- [Job] Reproduce the lines between the one containing "Task: Click the equals" and the one containing "Screen dimensions: 580x580 [x=290, y=523]", inclusive, swapping "magnifier" for "magnifying glass" and leaving everything else unchanged.
___ Records shown ___
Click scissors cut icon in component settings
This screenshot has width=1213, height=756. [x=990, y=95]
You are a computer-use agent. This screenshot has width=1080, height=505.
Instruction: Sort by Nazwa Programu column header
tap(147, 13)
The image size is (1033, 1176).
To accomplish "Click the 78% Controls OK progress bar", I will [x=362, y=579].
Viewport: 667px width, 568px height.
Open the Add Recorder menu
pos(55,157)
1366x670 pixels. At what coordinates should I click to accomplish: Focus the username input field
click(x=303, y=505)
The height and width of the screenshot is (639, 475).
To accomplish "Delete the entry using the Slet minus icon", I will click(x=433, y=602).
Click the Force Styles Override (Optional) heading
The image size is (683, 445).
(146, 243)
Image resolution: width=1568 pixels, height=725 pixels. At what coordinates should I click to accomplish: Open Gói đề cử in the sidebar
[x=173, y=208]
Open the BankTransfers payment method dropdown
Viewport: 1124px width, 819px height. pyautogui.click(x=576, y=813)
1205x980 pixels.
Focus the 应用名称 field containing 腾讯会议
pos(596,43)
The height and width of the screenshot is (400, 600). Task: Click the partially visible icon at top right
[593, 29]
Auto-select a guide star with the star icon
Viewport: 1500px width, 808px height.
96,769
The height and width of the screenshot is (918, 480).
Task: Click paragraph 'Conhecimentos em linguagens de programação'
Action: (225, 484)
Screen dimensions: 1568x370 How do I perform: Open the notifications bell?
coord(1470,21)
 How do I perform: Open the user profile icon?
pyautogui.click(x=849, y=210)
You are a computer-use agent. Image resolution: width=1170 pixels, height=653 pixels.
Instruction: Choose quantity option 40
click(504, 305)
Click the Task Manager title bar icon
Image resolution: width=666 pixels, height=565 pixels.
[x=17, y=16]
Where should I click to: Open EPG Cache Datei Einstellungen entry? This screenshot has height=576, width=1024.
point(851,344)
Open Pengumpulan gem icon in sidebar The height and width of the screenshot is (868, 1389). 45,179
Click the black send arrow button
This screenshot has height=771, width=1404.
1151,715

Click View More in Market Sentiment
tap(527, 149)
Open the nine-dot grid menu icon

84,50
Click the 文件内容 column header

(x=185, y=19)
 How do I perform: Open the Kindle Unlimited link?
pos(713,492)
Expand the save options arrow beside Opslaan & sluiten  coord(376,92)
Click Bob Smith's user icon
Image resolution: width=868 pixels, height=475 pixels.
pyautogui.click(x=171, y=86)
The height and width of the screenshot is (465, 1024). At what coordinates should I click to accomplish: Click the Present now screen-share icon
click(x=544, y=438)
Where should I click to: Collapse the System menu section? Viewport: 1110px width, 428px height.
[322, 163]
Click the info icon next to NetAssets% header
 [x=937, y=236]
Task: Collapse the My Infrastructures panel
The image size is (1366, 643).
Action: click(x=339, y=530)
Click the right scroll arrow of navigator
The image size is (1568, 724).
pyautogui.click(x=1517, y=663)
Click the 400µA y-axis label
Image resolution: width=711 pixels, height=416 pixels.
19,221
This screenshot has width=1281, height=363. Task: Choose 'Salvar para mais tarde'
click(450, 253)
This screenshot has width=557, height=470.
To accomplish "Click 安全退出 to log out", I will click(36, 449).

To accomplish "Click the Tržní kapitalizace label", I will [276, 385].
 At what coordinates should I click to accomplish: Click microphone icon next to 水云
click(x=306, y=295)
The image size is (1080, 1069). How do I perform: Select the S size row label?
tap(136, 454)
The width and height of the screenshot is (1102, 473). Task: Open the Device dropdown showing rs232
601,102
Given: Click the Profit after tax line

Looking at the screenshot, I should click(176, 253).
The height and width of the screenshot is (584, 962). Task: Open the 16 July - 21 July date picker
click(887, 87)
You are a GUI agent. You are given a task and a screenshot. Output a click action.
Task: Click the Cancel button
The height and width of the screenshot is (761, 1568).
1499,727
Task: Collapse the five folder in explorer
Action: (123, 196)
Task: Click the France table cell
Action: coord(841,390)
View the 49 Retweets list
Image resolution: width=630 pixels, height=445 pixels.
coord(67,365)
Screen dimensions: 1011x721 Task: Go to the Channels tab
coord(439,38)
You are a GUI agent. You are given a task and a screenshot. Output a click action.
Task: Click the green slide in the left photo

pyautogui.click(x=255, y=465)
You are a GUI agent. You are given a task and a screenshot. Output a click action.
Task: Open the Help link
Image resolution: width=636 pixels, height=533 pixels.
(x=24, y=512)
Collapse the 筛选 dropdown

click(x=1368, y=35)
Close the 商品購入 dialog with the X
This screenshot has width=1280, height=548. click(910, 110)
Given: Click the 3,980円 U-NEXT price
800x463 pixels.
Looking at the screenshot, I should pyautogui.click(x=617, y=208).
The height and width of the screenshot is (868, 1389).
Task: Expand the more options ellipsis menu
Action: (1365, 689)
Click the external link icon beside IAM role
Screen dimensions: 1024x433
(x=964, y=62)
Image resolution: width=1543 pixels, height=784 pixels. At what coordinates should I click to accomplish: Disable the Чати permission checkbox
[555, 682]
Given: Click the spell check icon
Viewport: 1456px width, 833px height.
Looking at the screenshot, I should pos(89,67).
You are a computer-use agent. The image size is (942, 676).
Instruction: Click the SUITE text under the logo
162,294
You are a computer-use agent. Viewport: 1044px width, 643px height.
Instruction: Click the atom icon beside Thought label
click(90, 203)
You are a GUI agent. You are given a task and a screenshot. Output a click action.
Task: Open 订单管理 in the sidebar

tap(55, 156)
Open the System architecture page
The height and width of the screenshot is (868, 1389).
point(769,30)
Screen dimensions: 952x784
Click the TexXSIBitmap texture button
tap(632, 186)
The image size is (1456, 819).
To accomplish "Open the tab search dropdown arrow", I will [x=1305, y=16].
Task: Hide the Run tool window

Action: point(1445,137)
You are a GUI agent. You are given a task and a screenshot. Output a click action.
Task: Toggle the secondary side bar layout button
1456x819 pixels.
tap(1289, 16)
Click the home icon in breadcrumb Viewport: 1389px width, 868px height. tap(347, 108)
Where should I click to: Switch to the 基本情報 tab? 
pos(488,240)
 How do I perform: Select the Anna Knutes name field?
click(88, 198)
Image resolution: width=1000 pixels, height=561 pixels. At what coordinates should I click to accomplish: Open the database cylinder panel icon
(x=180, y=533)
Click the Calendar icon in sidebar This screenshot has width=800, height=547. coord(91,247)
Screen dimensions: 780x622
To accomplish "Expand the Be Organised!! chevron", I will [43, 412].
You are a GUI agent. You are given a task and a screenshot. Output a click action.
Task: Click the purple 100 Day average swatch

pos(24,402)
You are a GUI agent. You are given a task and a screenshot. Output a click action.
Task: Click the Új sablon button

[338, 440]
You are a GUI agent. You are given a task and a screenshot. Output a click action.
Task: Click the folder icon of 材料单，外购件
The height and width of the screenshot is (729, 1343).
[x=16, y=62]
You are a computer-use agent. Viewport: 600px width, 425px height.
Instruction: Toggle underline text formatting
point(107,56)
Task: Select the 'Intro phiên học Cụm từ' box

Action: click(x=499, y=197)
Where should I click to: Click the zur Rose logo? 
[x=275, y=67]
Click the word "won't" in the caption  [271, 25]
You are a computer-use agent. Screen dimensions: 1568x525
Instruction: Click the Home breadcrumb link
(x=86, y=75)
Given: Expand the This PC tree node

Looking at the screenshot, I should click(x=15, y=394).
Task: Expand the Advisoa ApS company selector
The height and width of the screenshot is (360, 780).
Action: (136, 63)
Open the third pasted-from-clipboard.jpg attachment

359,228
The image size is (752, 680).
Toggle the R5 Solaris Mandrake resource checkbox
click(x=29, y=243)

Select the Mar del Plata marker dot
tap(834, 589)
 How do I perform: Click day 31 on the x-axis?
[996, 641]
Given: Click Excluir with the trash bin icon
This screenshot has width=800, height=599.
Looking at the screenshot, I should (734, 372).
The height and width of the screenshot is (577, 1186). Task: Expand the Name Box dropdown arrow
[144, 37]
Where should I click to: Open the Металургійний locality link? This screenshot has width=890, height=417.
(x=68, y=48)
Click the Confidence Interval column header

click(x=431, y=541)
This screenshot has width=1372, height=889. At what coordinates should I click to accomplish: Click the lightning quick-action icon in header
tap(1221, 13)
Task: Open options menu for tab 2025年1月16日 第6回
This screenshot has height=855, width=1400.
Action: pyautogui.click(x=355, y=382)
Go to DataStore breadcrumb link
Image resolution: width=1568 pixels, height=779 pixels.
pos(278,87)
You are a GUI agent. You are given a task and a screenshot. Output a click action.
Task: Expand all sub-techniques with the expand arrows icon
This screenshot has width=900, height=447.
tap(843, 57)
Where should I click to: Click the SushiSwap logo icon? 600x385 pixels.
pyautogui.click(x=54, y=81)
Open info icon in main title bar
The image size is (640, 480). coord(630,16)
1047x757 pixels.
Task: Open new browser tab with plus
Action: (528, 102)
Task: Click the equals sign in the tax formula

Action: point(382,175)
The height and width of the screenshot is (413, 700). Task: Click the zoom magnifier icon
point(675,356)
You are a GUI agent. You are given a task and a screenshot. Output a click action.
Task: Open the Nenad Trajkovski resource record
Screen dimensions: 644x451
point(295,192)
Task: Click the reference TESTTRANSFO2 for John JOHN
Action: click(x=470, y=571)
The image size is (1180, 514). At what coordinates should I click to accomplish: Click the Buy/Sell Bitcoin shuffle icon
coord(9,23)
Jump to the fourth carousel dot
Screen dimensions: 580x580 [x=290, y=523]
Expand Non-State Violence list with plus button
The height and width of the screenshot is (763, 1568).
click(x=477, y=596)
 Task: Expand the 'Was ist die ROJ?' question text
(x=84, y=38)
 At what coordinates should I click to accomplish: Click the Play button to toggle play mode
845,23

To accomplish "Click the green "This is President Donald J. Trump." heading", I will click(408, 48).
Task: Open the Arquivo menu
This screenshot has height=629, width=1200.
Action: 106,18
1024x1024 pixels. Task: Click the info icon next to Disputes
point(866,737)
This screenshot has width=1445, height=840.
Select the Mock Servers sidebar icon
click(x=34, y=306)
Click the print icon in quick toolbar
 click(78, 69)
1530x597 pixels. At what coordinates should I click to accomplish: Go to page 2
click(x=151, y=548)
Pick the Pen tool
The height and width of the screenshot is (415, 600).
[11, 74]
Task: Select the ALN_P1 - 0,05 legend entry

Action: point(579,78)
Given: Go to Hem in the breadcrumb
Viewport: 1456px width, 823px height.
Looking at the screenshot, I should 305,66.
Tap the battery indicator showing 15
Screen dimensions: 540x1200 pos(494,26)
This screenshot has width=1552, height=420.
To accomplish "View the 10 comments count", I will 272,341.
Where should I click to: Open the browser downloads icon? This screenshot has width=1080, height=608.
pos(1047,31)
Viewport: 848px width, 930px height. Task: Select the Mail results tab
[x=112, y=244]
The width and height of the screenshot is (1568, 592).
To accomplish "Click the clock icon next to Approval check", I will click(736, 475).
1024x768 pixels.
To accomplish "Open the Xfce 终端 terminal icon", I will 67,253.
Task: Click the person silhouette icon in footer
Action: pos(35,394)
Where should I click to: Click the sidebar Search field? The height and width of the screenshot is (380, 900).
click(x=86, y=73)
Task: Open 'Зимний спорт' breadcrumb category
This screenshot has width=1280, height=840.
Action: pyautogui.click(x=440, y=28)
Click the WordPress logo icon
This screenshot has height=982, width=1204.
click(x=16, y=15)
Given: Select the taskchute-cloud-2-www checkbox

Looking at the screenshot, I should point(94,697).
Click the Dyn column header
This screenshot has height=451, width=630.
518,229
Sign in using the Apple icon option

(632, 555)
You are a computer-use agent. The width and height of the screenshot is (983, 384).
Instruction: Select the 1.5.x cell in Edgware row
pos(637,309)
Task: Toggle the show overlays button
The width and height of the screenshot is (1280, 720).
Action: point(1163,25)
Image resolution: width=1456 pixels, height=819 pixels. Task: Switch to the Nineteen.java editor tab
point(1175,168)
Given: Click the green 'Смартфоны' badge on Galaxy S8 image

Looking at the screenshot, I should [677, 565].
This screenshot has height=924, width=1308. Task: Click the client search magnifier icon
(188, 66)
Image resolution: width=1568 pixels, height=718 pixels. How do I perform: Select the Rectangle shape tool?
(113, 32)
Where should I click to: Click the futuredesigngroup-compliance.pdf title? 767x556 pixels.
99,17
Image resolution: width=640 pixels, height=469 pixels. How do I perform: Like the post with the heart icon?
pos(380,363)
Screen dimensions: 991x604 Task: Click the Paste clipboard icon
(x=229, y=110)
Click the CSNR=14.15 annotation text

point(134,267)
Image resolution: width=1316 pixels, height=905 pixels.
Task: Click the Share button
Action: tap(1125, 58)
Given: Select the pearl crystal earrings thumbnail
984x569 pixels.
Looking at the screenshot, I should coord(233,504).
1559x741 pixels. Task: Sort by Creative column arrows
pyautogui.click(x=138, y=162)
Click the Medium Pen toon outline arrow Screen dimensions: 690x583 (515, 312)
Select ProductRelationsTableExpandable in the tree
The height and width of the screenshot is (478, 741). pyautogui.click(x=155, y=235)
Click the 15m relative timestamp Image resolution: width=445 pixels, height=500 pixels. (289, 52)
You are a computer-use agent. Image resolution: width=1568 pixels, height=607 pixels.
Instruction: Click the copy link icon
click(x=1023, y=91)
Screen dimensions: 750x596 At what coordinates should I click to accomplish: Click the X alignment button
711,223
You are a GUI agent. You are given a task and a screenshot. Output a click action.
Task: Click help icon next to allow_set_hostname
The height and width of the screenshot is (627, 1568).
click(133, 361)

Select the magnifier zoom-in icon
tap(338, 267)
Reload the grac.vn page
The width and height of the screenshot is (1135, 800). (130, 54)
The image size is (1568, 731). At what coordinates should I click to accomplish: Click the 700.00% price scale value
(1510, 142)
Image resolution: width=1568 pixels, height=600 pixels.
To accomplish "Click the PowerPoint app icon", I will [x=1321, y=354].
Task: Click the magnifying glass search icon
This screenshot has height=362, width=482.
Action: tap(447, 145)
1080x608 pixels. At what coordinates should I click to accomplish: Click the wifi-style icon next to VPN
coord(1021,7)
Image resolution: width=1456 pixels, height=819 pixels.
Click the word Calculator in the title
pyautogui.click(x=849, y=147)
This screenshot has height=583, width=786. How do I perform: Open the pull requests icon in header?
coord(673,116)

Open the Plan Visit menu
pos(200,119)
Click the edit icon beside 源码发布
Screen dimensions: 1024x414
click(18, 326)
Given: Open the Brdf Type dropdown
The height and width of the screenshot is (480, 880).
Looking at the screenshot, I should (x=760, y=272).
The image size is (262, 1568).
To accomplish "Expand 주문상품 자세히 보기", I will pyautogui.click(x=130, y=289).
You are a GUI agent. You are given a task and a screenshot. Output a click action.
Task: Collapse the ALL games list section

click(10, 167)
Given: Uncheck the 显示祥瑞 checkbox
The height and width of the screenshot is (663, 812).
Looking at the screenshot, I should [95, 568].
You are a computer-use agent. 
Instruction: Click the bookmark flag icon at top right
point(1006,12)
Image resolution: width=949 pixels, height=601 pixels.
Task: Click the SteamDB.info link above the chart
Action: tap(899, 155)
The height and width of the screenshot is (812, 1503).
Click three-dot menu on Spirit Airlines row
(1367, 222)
___
- [Final result]
Task: Click the equals sign in the tax formula

Action: point(382,175)
The height and width of the screenshot is (413, 700). Task: Click the zoom magnifying glass icon
point(675,356)
You are a GUI agent. You are given a task and a screenshot. Output a click action.
Task: Open the Nenad Trajkovski resource record
Screen dimensions: 644x451
point(295,192)
Task: Click the reference TESTTRANSFO2 for John JOHN
Action: click(x=470, y=571)
The image size is (1180, 514). At what coordinates should I click to accomplish: Click the Buy/Sell Bitcoin shuffle icon
coord(9,23)
Jump to the fourth carousel dot
Screen dimensions: 580x580 [x=290, y=523]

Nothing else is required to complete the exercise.